Ceux là, ils pensent que s’ils s’occupent de dhikr, de prière, de jeûne et qu’ils font beaucoup de cela, ils deviennent des saints, des waliyys de Allah, et que Allah leur donne une science autre que la science kasbiyy, ceux-là demandent l’impossible, quelque chose qui ne se produit

pas. Le wahbiyy et ladounniyy, c’est par opposition au kasbiyy ; kasbiyy, c’est ce que l’on acquiert en apprenant par transmission.

Par ailleurs, le point d’origine fondamental, c’est la science du tawhid. Sans la science du tawhid, aucune bonne œuvre ne sera profitable.

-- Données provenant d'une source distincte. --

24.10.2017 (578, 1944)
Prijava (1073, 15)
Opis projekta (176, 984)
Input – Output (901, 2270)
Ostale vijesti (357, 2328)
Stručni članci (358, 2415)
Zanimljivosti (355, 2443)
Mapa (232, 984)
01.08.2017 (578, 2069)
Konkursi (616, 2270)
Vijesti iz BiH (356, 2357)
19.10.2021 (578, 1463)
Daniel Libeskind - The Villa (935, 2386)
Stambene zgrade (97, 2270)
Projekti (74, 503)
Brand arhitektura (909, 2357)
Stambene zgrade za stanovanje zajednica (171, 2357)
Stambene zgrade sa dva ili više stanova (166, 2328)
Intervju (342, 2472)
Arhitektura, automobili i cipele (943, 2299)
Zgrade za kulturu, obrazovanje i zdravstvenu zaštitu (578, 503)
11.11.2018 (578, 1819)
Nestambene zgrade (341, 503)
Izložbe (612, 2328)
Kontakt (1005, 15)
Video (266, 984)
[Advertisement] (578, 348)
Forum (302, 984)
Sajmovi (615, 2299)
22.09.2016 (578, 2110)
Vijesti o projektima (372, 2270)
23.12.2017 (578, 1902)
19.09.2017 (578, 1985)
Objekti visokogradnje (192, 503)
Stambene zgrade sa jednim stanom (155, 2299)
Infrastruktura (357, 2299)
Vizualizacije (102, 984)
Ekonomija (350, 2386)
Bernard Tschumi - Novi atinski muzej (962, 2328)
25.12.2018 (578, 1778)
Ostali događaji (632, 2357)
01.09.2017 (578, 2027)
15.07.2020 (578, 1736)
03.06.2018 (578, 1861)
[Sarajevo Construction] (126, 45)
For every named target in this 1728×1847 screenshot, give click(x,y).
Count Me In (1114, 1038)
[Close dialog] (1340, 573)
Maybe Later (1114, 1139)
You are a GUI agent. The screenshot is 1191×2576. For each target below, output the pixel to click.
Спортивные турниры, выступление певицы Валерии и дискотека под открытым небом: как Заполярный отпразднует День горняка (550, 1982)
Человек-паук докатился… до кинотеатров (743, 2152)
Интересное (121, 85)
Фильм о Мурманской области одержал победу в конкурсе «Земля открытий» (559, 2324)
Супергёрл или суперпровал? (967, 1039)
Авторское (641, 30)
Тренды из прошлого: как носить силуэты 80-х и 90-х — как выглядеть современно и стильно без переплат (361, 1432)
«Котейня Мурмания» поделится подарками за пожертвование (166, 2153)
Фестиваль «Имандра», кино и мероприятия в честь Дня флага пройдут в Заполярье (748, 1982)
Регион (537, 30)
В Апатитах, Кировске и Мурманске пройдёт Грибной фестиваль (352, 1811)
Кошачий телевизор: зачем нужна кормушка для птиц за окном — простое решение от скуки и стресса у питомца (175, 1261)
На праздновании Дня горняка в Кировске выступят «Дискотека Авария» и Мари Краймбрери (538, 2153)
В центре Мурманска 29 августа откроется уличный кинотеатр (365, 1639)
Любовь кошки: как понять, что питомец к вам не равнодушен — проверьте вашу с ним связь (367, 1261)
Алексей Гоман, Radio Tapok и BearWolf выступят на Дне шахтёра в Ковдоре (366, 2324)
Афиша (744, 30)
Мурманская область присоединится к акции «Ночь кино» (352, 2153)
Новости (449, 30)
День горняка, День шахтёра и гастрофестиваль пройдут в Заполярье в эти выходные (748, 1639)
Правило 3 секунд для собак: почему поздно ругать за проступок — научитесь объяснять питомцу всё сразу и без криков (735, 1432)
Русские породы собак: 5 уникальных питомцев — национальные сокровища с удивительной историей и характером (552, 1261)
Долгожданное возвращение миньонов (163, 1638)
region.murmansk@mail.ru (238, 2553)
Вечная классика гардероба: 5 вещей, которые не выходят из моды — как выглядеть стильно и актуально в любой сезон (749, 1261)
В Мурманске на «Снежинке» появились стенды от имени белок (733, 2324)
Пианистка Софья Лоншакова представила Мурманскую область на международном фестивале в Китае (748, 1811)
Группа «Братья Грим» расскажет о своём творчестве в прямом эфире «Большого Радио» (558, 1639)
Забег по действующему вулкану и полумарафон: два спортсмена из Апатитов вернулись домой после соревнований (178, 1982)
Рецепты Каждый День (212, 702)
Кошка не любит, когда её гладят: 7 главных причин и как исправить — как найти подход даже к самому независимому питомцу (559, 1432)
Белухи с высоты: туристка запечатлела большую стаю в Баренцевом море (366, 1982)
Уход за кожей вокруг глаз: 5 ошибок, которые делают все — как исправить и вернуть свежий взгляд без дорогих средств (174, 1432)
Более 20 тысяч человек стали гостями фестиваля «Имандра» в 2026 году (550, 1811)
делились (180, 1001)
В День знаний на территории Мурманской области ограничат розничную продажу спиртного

Tout comme la prière n’est pas valable sans le woudou ‘, également les bonnes œuvres, Allah ne les agrée qu’après le tawhid, qu’après la connaissance de Allah, qu’Il a tel et tel attribut, qu’Il est exempt de tel et tel chose, de telle et telle caractéristique, après cela, après la foi, en Son Messager, c’est ensuite que les bonnes oeuvres seront profitables, la prière, jeûne, le pèlerinage, la zakat, la bienfaisance envers les parents, le fait d’œuvrer dans la voie que Allah agrée. C’est après cela que les actes seront profitables, mais sans cela, sans le tawhid, les bonnes actions ne seront pas profitables. Celui qui pense que sans le tawhid, il parviendra à ce qu’il recherche, c’est quelqu’un qui demande l’impossible.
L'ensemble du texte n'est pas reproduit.